Required work: Set down exactly the lines from the one containing "At what coordinates should I click to accomplish: Close" through the last line of the records below, both included, and nothing else.

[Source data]
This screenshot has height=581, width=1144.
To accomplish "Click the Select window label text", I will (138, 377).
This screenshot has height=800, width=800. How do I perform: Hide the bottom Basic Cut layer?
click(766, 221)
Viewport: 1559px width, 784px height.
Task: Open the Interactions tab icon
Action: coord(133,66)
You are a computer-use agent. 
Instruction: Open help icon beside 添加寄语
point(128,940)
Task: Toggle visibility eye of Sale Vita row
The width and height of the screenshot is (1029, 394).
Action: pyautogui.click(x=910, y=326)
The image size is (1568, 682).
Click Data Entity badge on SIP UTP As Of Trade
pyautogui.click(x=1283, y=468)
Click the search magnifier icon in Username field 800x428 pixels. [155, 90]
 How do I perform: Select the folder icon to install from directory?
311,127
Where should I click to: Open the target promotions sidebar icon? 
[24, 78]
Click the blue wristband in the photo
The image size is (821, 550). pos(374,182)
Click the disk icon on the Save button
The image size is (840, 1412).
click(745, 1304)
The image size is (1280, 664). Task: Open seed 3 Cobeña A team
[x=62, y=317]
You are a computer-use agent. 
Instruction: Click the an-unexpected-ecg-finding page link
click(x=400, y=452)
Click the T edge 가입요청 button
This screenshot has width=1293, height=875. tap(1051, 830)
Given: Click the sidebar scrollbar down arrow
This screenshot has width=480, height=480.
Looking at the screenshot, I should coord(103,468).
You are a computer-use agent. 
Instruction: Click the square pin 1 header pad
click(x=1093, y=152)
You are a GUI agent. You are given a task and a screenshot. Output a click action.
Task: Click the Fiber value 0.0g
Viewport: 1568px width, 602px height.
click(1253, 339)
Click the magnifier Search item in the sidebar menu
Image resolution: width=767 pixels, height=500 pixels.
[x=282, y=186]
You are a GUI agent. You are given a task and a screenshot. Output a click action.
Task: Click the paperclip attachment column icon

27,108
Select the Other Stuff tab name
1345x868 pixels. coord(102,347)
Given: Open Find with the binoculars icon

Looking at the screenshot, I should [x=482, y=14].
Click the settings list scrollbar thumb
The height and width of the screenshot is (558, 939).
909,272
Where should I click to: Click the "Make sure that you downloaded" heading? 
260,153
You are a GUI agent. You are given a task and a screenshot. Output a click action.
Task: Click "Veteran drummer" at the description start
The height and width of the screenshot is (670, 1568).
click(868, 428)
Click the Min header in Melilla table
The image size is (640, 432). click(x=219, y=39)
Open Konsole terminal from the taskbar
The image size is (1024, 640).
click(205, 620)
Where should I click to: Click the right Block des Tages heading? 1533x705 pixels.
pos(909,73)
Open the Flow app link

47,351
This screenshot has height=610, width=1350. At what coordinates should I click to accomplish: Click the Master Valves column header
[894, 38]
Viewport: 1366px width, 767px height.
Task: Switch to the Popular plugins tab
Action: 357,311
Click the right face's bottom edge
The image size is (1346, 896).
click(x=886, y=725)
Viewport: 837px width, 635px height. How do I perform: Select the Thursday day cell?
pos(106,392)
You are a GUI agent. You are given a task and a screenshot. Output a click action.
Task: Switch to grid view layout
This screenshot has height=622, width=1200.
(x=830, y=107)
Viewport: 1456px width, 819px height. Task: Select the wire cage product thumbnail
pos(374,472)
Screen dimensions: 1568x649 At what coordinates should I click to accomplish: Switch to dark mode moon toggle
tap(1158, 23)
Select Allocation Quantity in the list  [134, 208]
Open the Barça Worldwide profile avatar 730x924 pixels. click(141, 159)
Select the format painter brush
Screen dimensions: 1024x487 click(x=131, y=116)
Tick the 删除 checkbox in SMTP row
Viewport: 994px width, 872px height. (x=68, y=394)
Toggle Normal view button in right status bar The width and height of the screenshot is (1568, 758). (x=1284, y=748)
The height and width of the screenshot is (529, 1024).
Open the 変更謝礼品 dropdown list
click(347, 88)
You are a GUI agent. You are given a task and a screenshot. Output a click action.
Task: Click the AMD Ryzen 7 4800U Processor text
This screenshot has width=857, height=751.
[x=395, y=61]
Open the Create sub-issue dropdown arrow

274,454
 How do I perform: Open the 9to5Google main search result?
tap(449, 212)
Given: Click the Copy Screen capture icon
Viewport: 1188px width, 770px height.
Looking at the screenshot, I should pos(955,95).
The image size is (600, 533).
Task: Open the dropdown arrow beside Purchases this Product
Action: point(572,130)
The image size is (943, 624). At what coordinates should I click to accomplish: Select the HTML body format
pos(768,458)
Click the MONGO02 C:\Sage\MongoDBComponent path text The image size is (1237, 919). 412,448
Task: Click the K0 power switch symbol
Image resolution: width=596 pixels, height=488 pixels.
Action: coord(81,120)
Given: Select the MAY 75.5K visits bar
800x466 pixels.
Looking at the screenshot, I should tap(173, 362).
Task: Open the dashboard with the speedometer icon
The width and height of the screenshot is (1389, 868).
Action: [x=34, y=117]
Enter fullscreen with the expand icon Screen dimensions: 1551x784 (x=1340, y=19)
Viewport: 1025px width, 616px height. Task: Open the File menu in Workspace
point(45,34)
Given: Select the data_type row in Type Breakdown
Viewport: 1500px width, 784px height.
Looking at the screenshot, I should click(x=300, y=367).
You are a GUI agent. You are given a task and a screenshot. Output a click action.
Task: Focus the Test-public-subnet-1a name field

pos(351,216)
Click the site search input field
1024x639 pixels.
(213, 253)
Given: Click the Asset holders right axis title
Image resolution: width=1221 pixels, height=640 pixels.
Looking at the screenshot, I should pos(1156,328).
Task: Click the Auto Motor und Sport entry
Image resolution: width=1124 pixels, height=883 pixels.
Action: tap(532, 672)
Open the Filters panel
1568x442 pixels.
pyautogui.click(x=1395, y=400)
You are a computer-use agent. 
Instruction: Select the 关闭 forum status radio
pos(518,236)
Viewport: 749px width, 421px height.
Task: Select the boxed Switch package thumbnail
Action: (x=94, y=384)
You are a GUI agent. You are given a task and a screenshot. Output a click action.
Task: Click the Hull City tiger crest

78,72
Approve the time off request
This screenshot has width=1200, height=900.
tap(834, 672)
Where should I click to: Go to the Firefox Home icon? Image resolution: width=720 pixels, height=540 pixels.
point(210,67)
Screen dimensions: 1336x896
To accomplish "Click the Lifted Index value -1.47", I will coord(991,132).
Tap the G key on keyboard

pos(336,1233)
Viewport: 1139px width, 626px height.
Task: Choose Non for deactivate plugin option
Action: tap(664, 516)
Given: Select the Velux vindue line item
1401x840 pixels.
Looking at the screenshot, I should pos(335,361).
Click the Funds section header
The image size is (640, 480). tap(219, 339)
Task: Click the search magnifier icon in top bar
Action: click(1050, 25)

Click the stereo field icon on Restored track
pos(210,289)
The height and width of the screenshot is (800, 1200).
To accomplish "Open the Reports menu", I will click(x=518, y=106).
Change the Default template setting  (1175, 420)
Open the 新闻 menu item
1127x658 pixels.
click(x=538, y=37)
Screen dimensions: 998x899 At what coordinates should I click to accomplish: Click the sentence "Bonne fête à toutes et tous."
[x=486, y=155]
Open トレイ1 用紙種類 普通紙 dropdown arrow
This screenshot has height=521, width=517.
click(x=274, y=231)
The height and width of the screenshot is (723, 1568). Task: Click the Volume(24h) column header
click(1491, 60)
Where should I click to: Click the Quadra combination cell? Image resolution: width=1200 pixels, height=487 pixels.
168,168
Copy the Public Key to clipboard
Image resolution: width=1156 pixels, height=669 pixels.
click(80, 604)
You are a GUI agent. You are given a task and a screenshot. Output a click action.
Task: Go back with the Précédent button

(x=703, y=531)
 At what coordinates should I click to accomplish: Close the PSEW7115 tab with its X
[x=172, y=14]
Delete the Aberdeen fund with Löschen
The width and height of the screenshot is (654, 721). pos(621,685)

Response to this exercise:
 At what coordinates should I click to accomplish: Close the PSEW7115 tab with its X
[x=172, y=14]
Delete the Aberdeen fund with Löschen
The width and height of the screenshot is (654, 721). pos(621,685)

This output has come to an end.